A satellite image released by China on Saturday offers a new sign that wreckage from a Malaysia Airlines plane lost for more than two weeks could be in a remote stretch of the southern Indian Ocean where planes and ships have been searching for three days.
China’s State Administration of Science, Technology and Industry for National Defense said on its website that a Chinese satellite took an image of an object 22 meters (72 feet) by 13 meters (43 feet) around noon Tuesday. The image location was about 120 kilometers (75 miles) south of where an Australian satellite viewed two objects two days earlier. The larger object was about as long as the one the Chinese satellite detected.

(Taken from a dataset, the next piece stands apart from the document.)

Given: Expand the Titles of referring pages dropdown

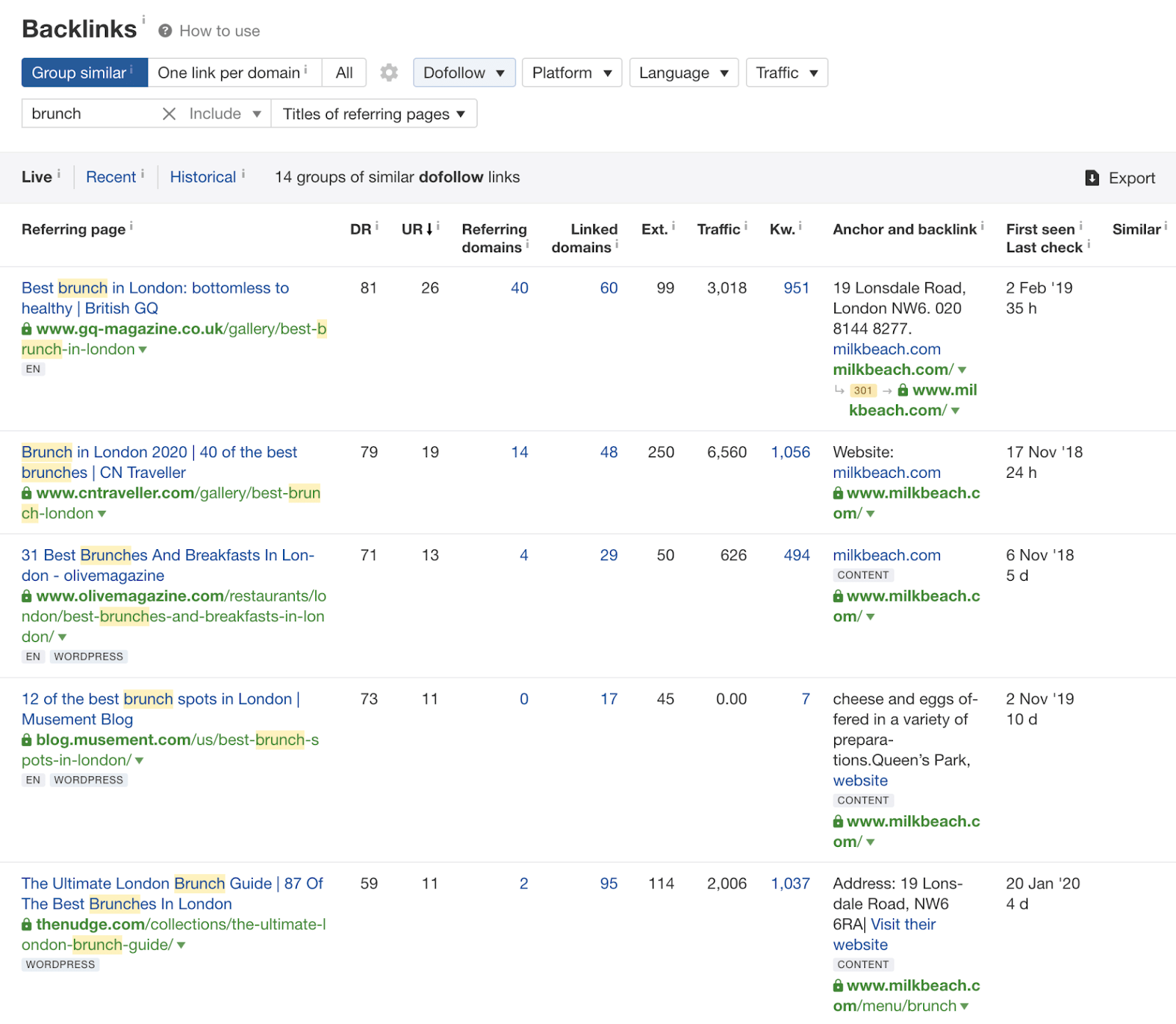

“The news that I just received is that the Chinese ambassador received a satellite image of a floating object in the southern corridor and they will be sending ships to verify,” Malaysian Defense Minister Hishammuddin Hussein told reporters Saturday said.
The latest image is another clue in a baffling search for Flight 370, which went missing March 8 shortly after leaving Kuala Lumpur en route to Beijing with 239 people on board.
After about a week of confusion, authorities said pings sent by the Boeing 777 for several hours after it disappeared from air traffic control screens indicated that the plane ended up in one of two huge arcs: a northern corridor stretching from Malaysia up to Central Asia, or a southern corridor that stretches in an arch toward Antarctica.
The discovery of the two objects by the Australian satellite led several countries to send planes and ships to the area, about 2,500 kilometers (1,550 miles) southwest of Australia. One of the objects spotted in the earlier satellite imagery was described as 24 meters (almost 80 feet) in length and the other was 5 meters (15 feet). But three days of searching have produced nothing.